This is the code for the entire page script I am using;
<?php
define("PROJECT_ROOT_PATH", __DIR__);
define("DB_HOST", "localhost");
define("DB_USERNAME", "testuser");
define("DB_PASSWORD", "testpw");
define("DB_DATABASE", "testgb");
$uri = parse_url($_SERVER['REQUEST_URI'], PHP_URL_PATH);
$uri = explode( '/', $uri );
/** Basic Input Filter **/
function input_filter($data) {
$data= trim($data);
$data= stripslashes($data);
$data= htmlspecialchars($data);
return $data;
}
/**
* Get URI elements.
*
* #return array
*/
function getUriSegments()
{
$uri = parse_url($_SERVER['REQUEST_URI'], PHP_URL_PATH);
$uri = explode( '/', $uri );
return $uri;
}
function sendOutput($data, $httpHeaders=array())
{
header_remove('Set-Cookie');
if (is_array($httpHeaders) && count($httpHeaders)) {
foreach ($httpHeaders as $httpHeader) {
header($httpHeader);
}
}
echo $data;
exit;
}
/**
* "/[usertoken]/read" Endpoint - retrieve orders from db
*/
function readAction()
{
$strErrorDesc = '';
$requestMethod = $_SERVER["REQUEST_METHOD"];
$arrQueryStringParams = parse_str($_SERVER['QUERY_STRING'], $query);
if (strtoupper($requestMethod) == 'GET') {
try {
$intLimit = 100;
if (isset($arrQueryStringParams['limit']) && $arrQueryStringParams['limit']) {
$intLimit = $arrQueryStringParams['limit'];
}
$intItemId = 0;
if (isset($arrQueryStringParams['itemid']) && $arrQueryStringParams['itemid']) {
$intItemId = $arrQueryStringParams['itemid'];
echo $intItemId;
}
$conn = mysqli_connect(DB_HOST, DB_USERNAME, DB_PASSWORD, DB_DATABASE);
if ($conn->connect_error)
{
die("Connection failed: ". mysqli_connect_error());
}
$sql = "SELECT * FROM verified_orders WHERE itemid=?;";
$stmt = mysqli_stmt_init($conn);
if (!mysqli_stmt_prepare($stmt, $sql)) {
die("Statement preparation failed.");
} else {
mysqli_stmt_bind_param($stmt, "d", $intItemId);
mysqli_stmt_execute($stmt);
$result = mysqli_stmt_get_result($stmt);
if ($row = mysqli_fetch_assoc($result)) {
while ($row = $result -> fetch_row()) {
printf ("%s (%s)\n", $row[0], $row[1]);
}
}
/*$responseData = json_encode($result);*/
}
} catch (Error $e) {
$strErrorDesc = $e->getMessage().'.';
$strErrorHeader = 'HTTP/1.1 500 Internal Server Error';
}
} else {
$strErrorDesc = 'Method not supported';
$strErrorHeader = 'HTTP/1.1 422 Unprocessable Entity';
}
// send output
if (!$strErrorDesc) {
/*echo $responseData;
} else {
echo $responseData;*/
}
}
if (isset($uri[2]) && $uri[2] != 'user') {
header("HTTP/1.1 404 Not Found");
exit();
}
if ($uri[3] == "read") {
readAction();
}
?>
Database API changes and misleading parse_str()
updated: There were a few errors going on in the end, combined with a lack of logs, resulting in a messy thread; I've updated this answer postmortem, to consolidate the solutions and realizations.
There seemed to be some problems with the database access (mixed forms of mysqli-fetching) and potentially false expectations, due to associative vs numeric results ($row[0], $row[1] were attempted in assoc mode).
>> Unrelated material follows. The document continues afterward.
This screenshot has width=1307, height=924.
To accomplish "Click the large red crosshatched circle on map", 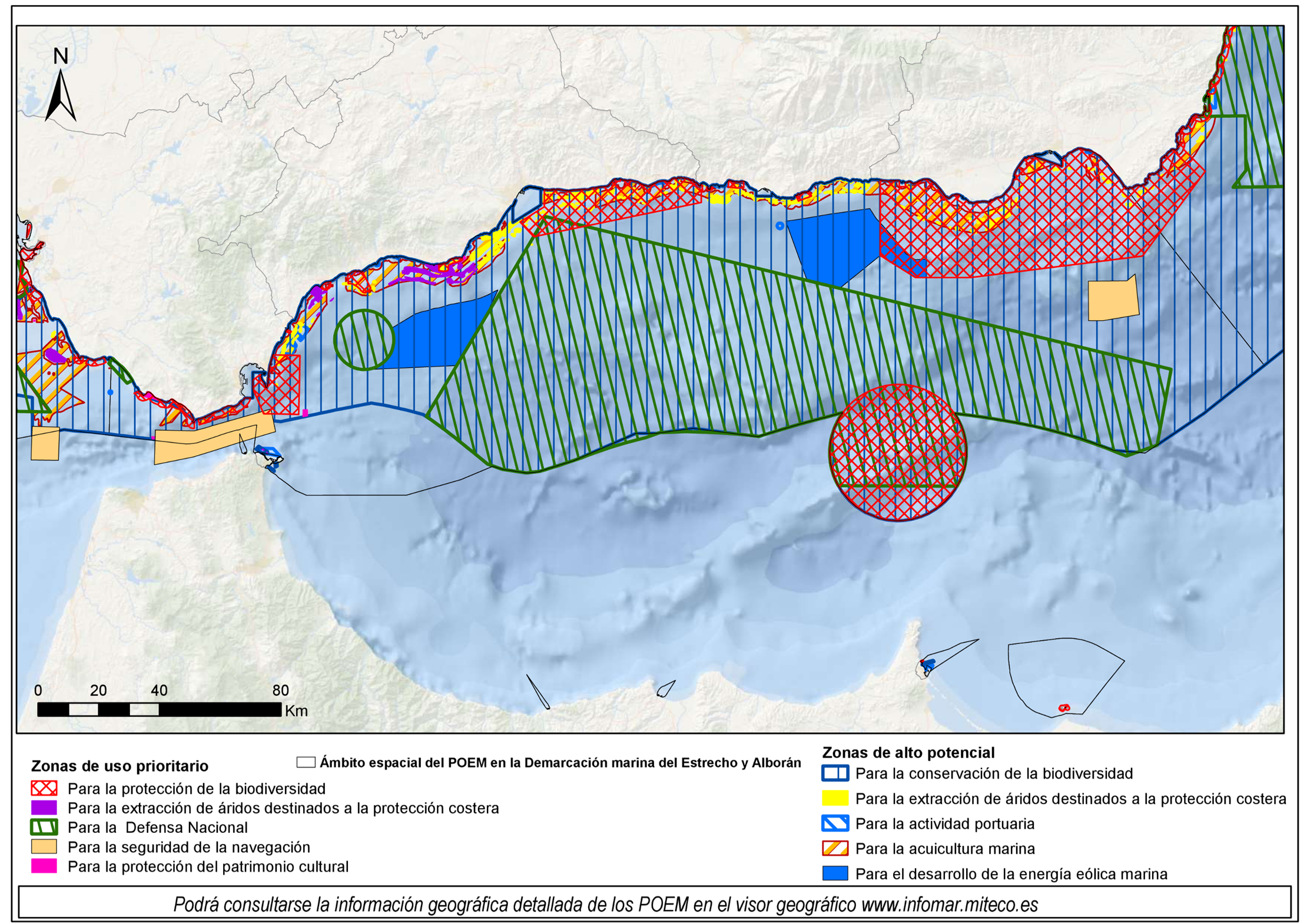I will [897, 453].
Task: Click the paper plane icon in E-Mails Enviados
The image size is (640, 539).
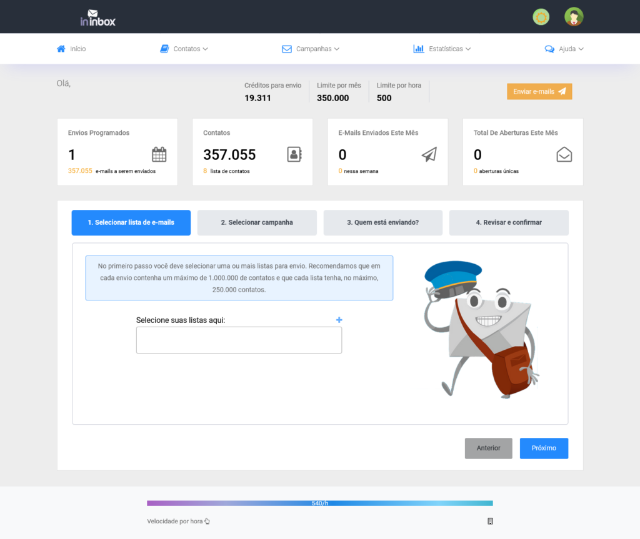Action: pos(429,154)
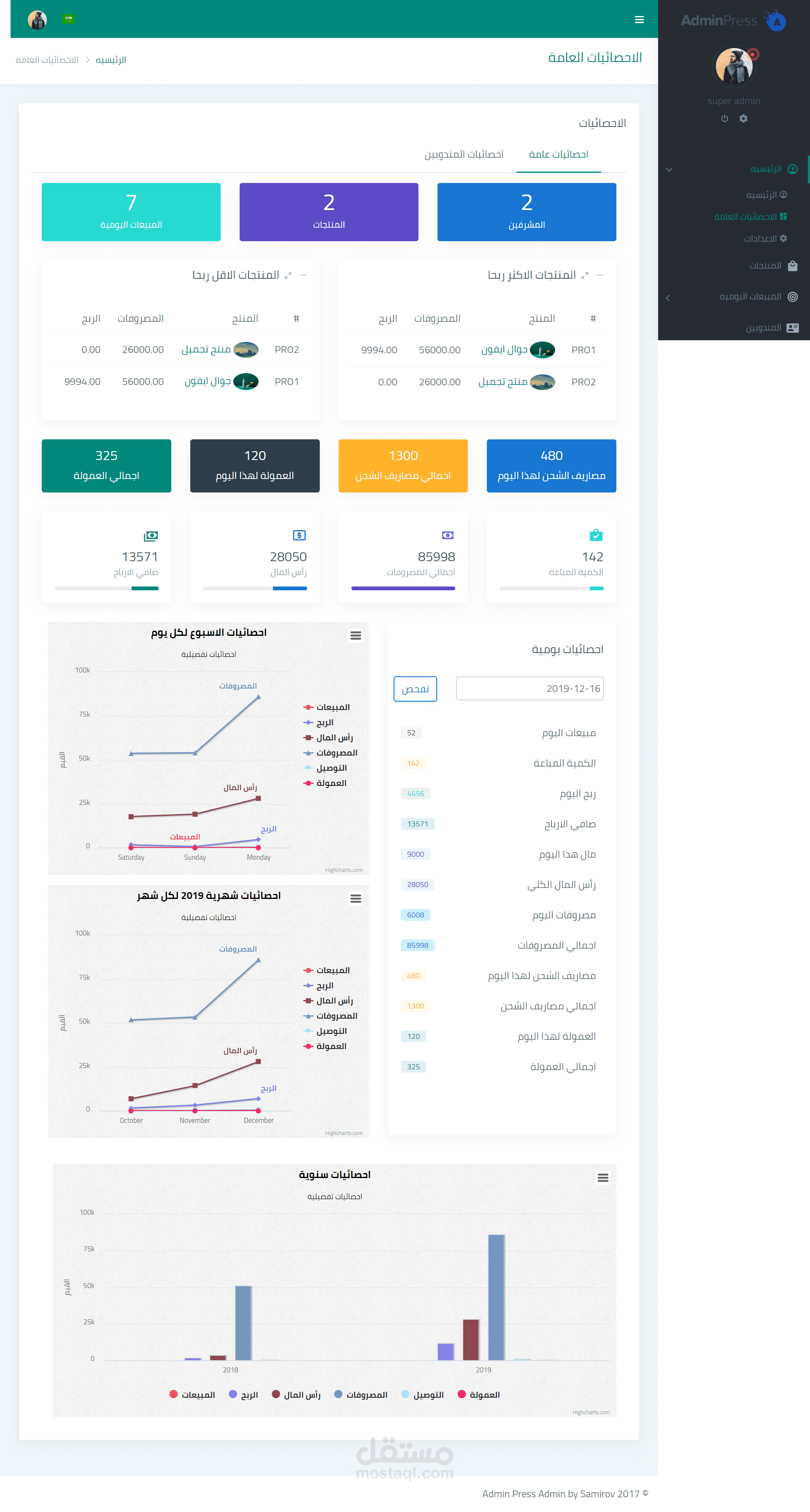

In the end, the entire set of Mysqli connect/prepare/query/fetch-calls were replaced with known good PDO variants; namely:
if (!($conn = new PDO(sprintf('mysql:dbname=%s;host=%s', DB_DATABASE, DB_HOST), DB_USERNAME, DB_PASSWORD, [ PDO::ATTR_ERRMODE => PDO::ERRMODE_EXCEPTION ])))
throw new Exception('Connection failed');
if (!($stmt = $conn->prepare('
SELECT *
FROM verified_orders
WHERE itemid = :itemid
ORDER BY itemid
'))) throw new Exception('Prepare failed');
if (!$stmt->execute([ 'itemid' => $intItemId ]))
throw new Exception('Execute failed');
if (!($data = $stmt->fetchAll( PDO::FETCH_ASSOC|PDO::FETCH_GROUP|PDO::FETCH_UNIQUE )))
throw new Exception('Fetch failed');
Which is not to say that the mysqli-variants itself couldn't have been fixed. The problem just wasn't readily apparent.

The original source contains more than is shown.